The first, Massenet’s La Navarraise, goes so against everything we associate with the composer that it must have been written partly in order to demonstrate how wide his range was. Not that he hadn’t already demonstrated that pastel-shaded love stories with a harrowing conclusion after a couple of hours of build-up were not the only thing he could pull off, but none of the very wide range of other varieties of subject-matter seems to have kept his creative attention, with the exception perhaps of Thais, the ultimate sex-and-God concoction, and given the material most of that is pretty tame stuff.

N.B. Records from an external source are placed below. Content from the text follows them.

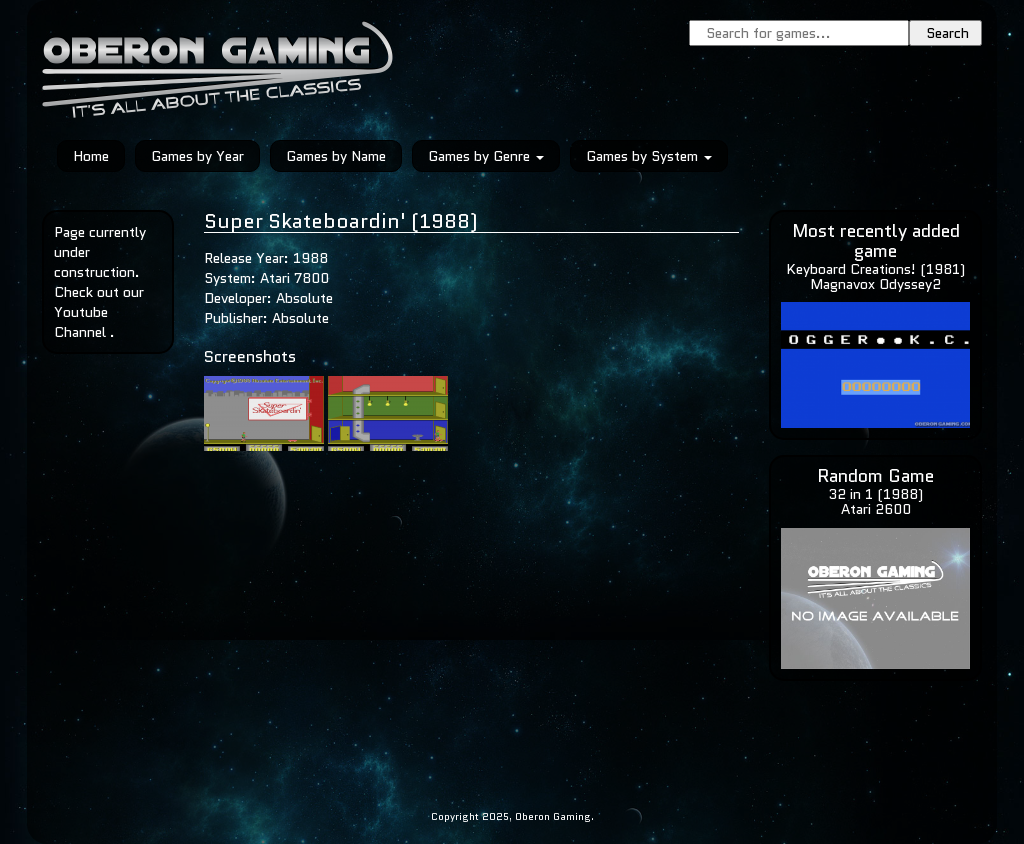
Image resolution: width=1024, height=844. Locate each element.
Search (947, 33)
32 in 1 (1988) (875, 494)
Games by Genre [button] (486, 156)
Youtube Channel (81, 322)
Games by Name (336, 156)
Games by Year (197, 156)
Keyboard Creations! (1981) (875, 269)
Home (91, 156)
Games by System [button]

La Navarraise used to be compared with, even paired with, Cavalleria Rusticana, but it was sent packing by I Pagliacci, a much stronger work. Still, Navarraise made a sufficiently strong impression at its first London performance in 1894 for the Prince of Wales to order a royal command performance at Windsor, not a remote possibility now for any opera. It begins promisingly with gunshots and fanfares, we are plunged into a Spanish civil war, and there is no danger whatever that the name of action will be lost. The heroine Anita is so passionately in love with the hero Araquil, a brave soldier, that she is prepared to assassinate the enemy leader to win 2,000 douros, to pay her own dowry to her beloved’s hostile father.